BEGIN

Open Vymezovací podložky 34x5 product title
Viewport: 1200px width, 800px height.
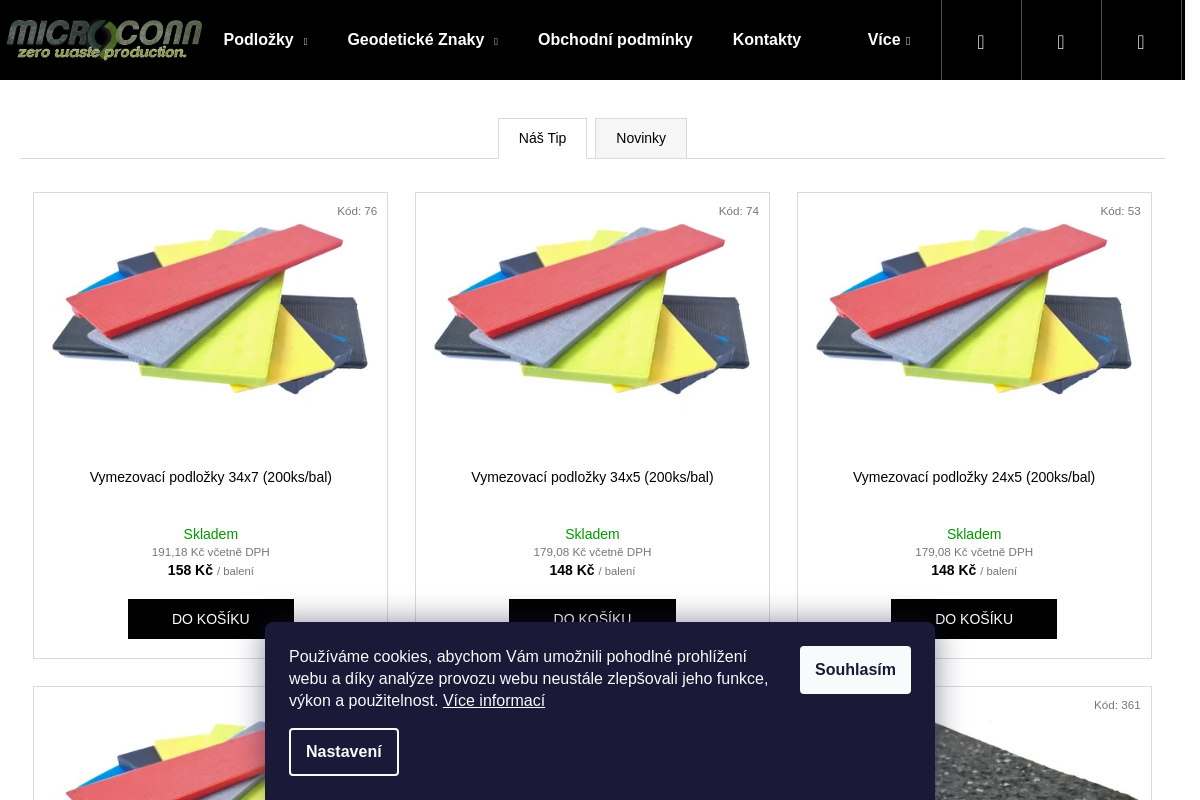pos(592,478)
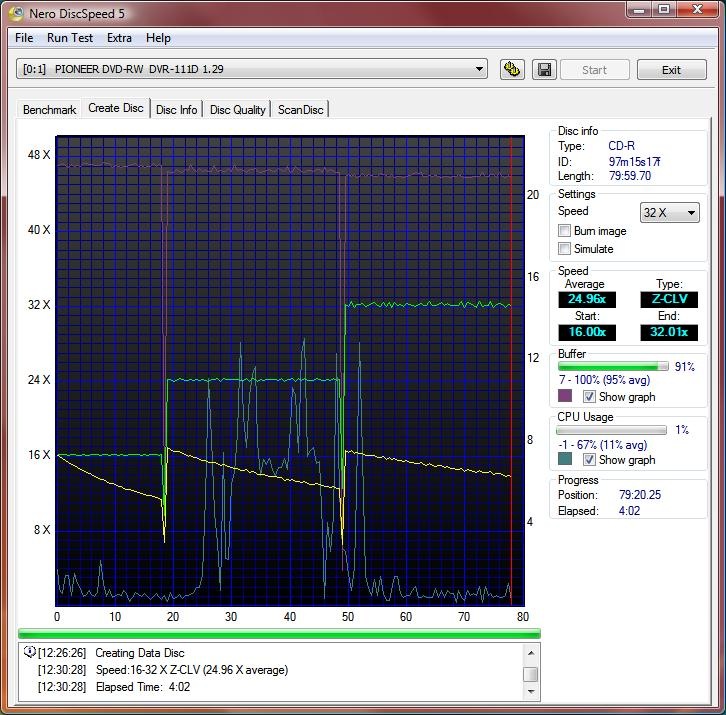
Task: Open the Run Test menu
Action: point(70,38)
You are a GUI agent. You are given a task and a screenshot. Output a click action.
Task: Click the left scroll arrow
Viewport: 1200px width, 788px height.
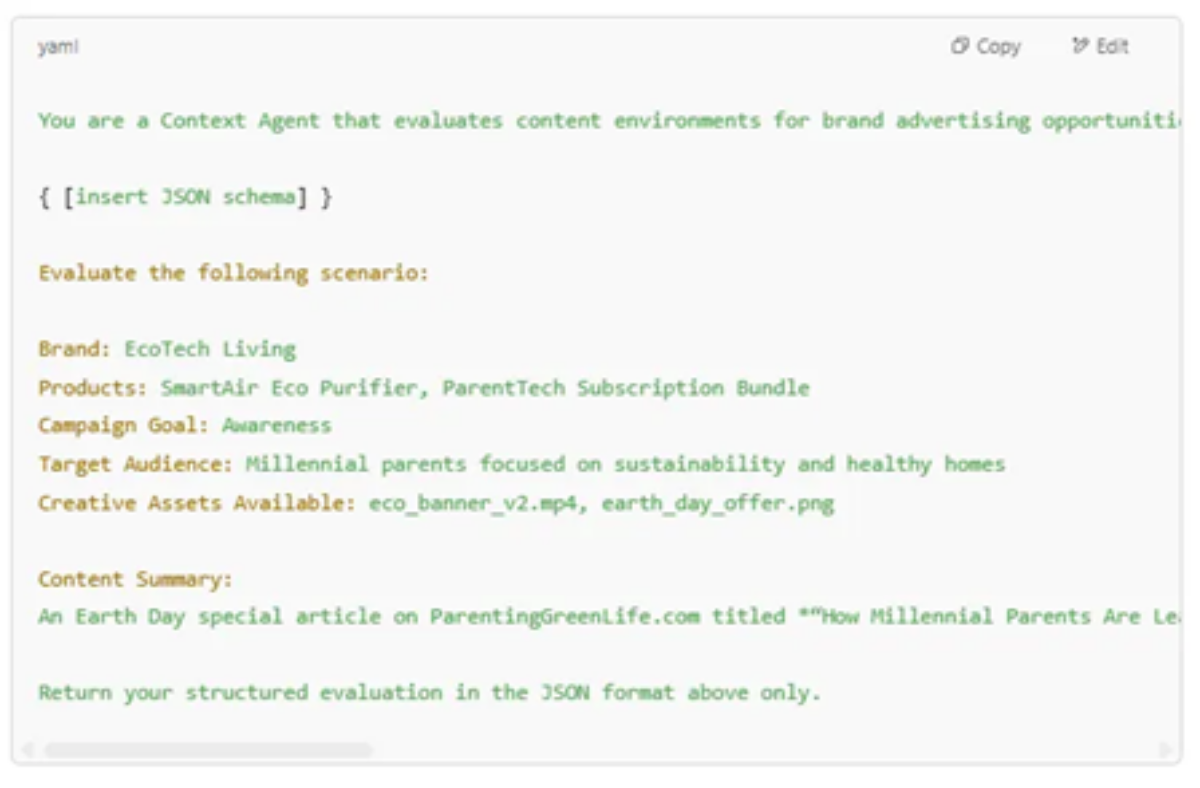tap(29, 747)

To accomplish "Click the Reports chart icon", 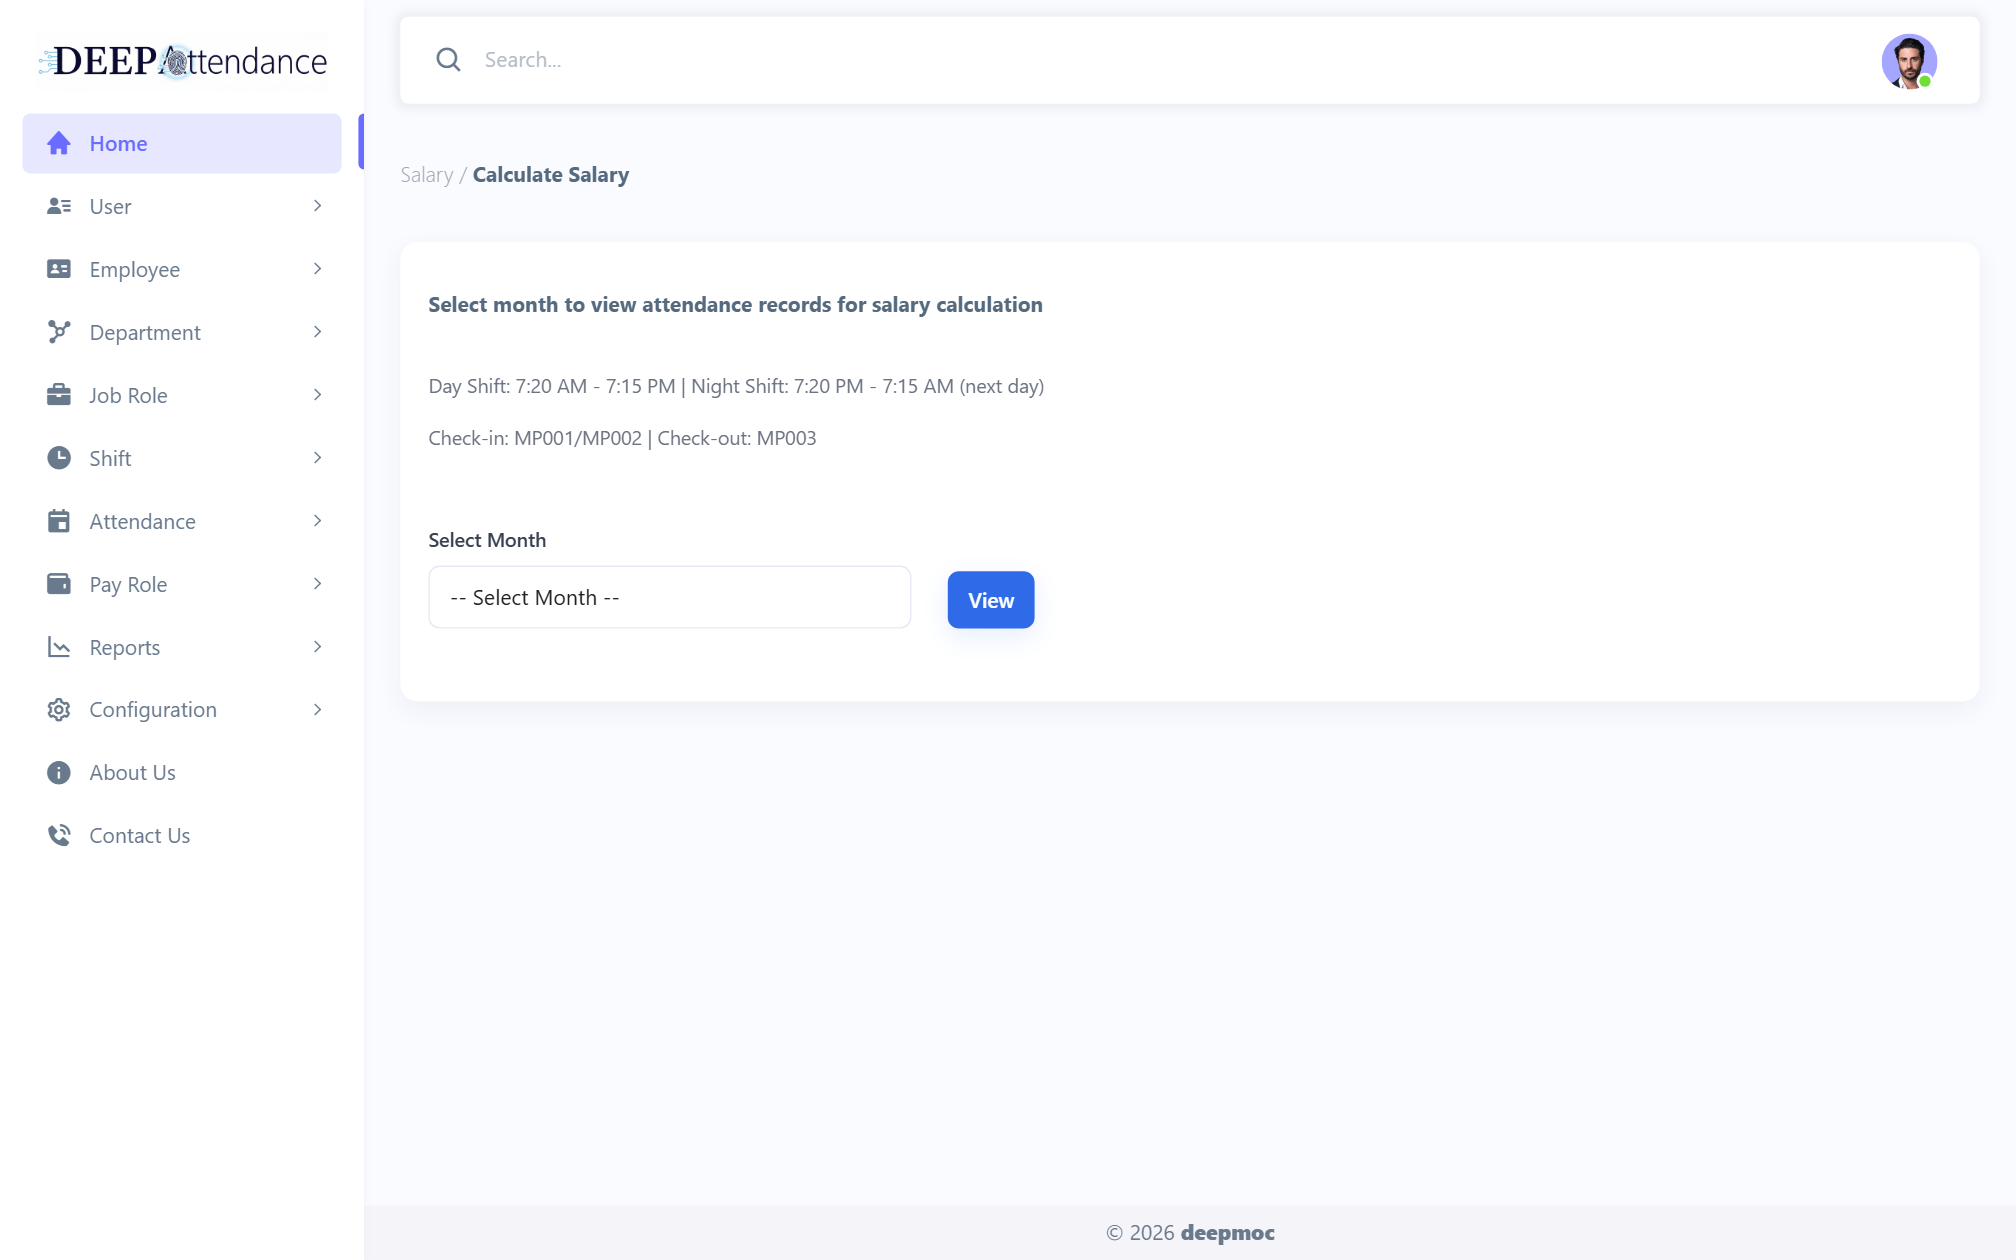I will click(59, 647).
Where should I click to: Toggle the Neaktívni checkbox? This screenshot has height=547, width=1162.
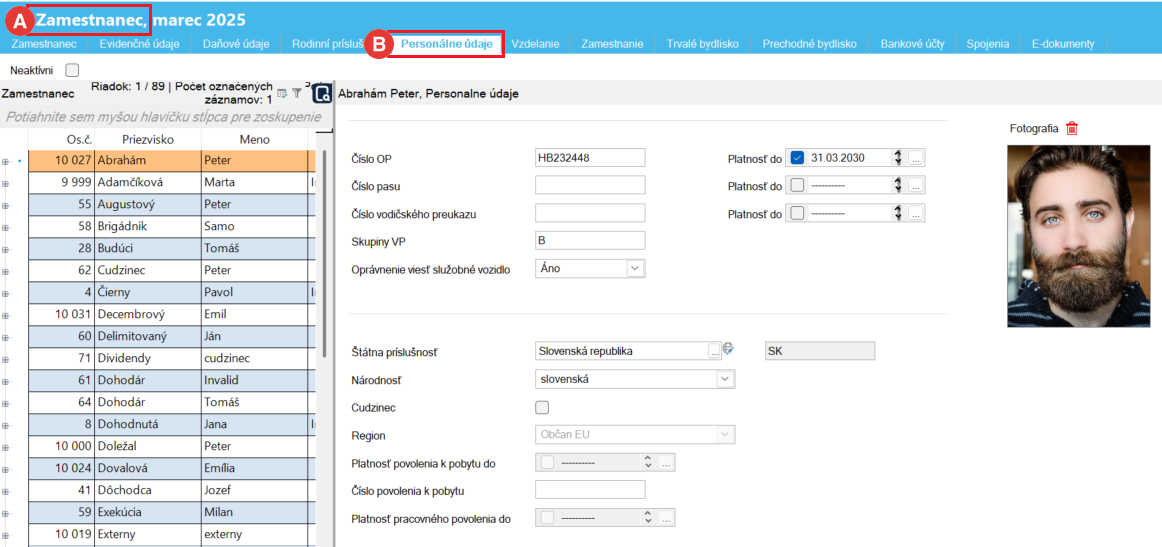coord(72,70)
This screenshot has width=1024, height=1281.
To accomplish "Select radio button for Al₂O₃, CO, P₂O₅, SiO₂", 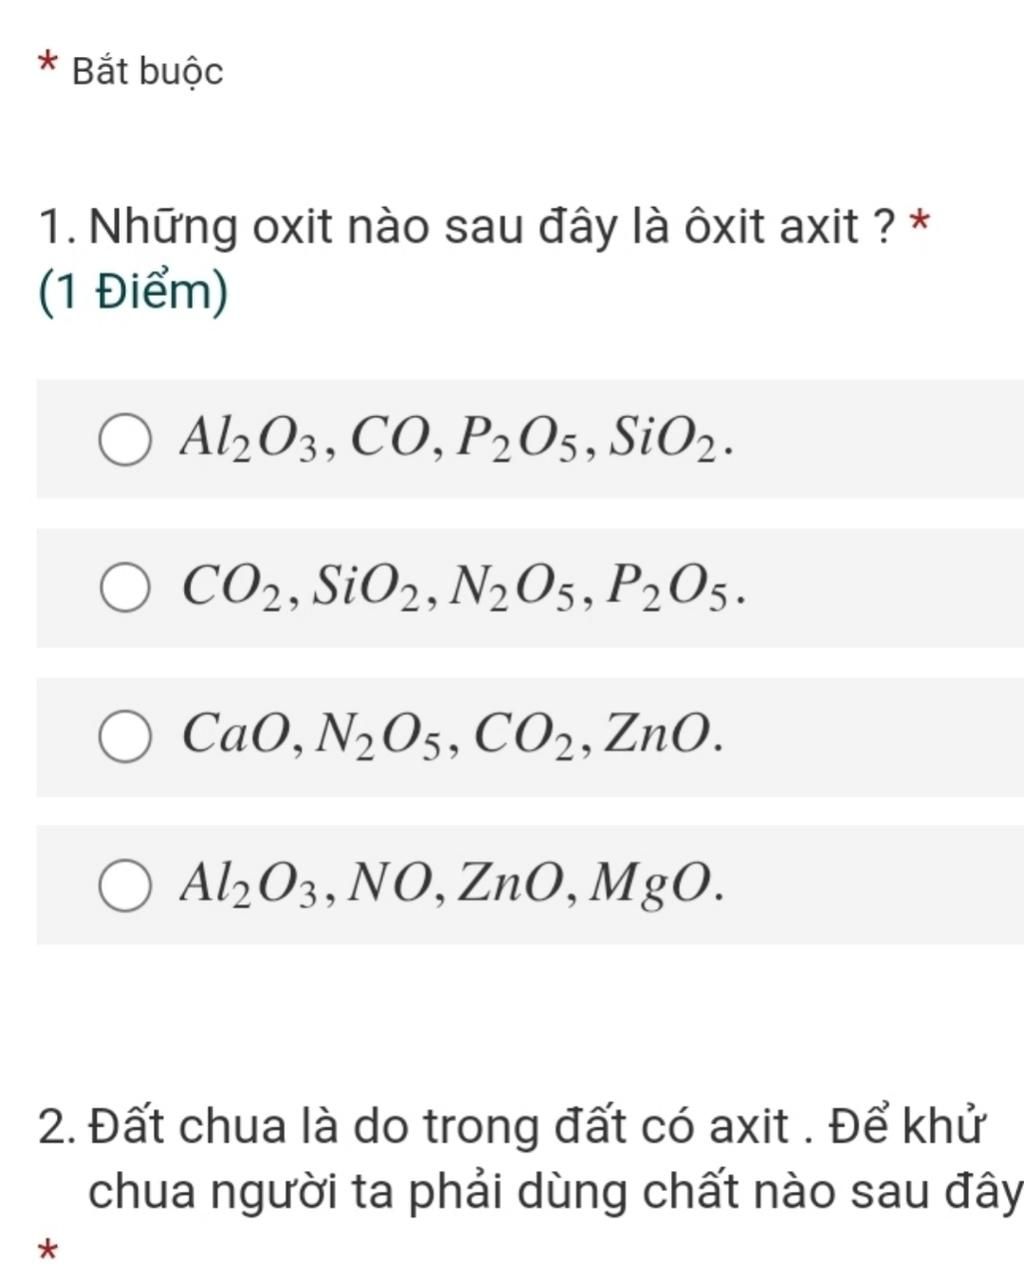I will 125,441.
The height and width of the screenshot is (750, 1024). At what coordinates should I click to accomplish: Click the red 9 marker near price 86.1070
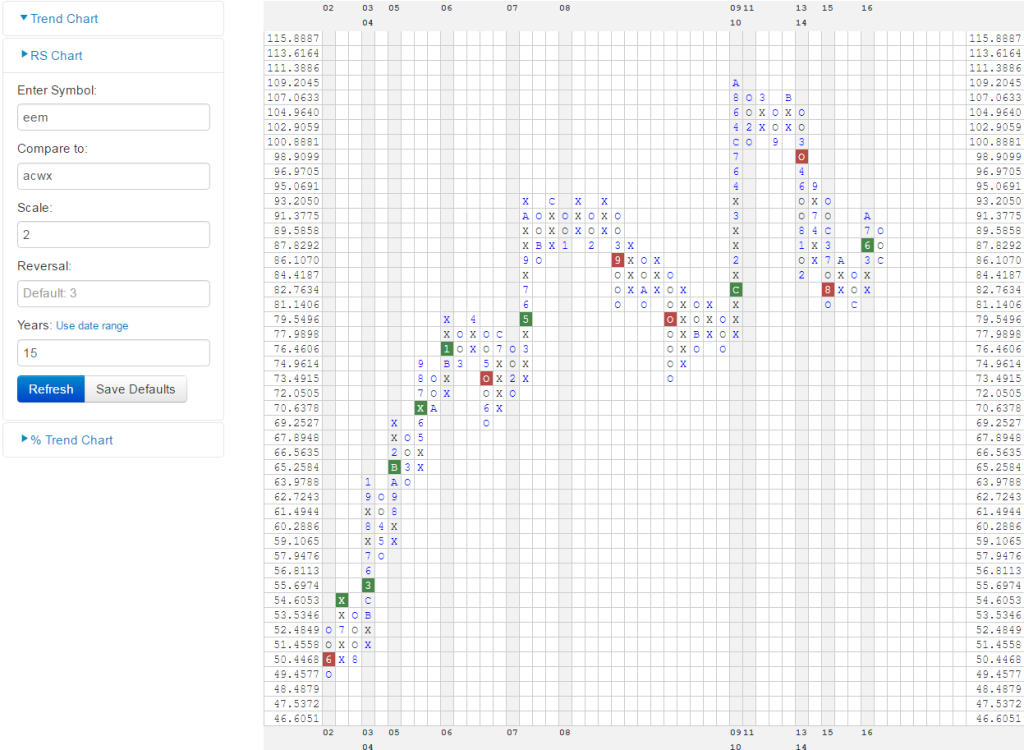[x=618, y=259]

END

Could you repeat exactly the lines from the one containing "The height and" to the last line of the records, both included, and leave out every picture?

The height and width of the screenshot is (750, 1024). At what coordinates should I click to accomplish: Click the red 9 marker near price 86.1070
[x=618, y=259]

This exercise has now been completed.